### PROMPT
Whatever the records below say, write them all out exactly.

### INFORMATION GIVEN
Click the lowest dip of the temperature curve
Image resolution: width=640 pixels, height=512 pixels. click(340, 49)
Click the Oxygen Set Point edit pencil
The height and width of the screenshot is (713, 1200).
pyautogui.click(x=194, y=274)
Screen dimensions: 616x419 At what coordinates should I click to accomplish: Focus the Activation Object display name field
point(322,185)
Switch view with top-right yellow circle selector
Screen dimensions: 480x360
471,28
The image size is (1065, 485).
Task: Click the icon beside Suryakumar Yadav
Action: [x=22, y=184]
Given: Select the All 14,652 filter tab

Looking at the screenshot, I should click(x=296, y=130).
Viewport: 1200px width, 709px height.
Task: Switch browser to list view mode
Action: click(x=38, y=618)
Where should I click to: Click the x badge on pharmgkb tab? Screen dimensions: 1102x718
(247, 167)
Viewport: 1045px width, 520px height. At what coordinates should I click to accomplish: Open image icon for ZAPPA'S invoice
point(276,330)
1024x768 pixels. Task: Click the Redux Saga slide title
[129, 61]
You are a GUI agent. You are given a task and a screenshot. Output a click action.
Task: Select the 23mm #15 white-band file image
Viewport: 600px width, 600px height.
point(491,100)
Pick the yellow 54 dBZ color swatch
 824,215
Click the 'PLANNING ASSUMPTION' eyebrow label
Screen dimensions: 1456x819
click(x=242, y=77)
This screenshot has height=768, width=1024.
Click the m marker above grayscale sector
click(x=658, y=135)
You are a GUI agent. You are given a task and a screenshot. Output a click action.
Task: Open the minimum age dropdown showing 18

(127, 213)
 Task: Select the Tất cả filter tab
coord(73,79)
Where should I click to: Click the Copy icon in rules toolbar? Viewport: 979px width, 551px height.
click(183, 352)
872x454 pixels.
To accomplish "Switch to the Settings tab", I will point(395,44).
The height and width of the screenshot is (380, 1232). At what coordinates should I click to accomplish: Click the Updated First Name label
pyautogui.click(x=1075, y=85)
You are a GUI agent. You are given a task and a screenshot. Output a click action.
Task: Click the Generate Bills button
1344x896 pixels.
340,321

### EXERCISE OUTPUT
Click the lowest dip of the temperature curve
Image resolution: width=640 pixels, height=512 pixels. click(340, 49)
Click the Oxygen Set Point edit pencil
The height and width of the screenshot is (713, 1200).
pyautogui.click(x=194, y=274)
Screen dimensions: 616x419 At what coordinates should I click to accomplish: Focus the Activation Object display name field
point(322,185)
Switch view with top-right yellow circle selector
Screen dimensions: 480x360
471,28
The image size is (1065, 485).
Task: Click the icon beside Suryakumar Yadav
Action: [x=22, y=184]
Given: Select the All 14,652 filter tab

Looking at the screenshot, I should click(x=296, y=130).
Viewport: 1200px width, 709px height.
Task: Switch browser to list view mode
Action: click(x=38, y=618)
Where should I click to: Click the x badge on pharmgkb tab? Screen dimensions: 1102x718
(247, 167)
Viewport: 1045px width, 520px height. At what coordinates should I click to accomplish: Open image icon for ZAPPA'S invoice
point(276,330)
1024x768 pixels. Task: Click the Redux Saga slide title
[129, 61]
You are a GUI agent. You are given a task and a screenshot. Output a click action.
Task: Select the 23mm #15 white-band file image
Viewport: 600px width, 600px height.
point(491,100)
Pick the yellow 54 dBZ color swatch
 824,215
Click the 'PLANNING ASSUMPTION' eyebrow label
Screen dimensions: 1456x819
click(x=242, y=77)
This screenshot has height=768, width=1024.
Click the m marker above grayscale sector
click(x=658, y=135)
You are a GUI agent. You are given a task and a screenshot. Output a click action.
Task: Open the minimum age dropdown showing 18

(127, 213)
 Task: Select the Tất cả filter tab
coord(73,79)
Where should I click to: Click the Copy icon in rules toolbar? Viewport: 979px width, 551px height.
click(183, 352)
872x454 pixels.
To accomplish "Switch to the Settings tab", I will point(395,44).
The height and width of the screenshot is (380, 1232). At what coordinates should I click to accomplish: Click the Updated First Name label
pyautogui.click(x=1075, y=85)
You are a GUI agent. You are given a task and a screenshot. Output a click action.
Task: Click the Generate Bills button
1344x896 pixels.
340,321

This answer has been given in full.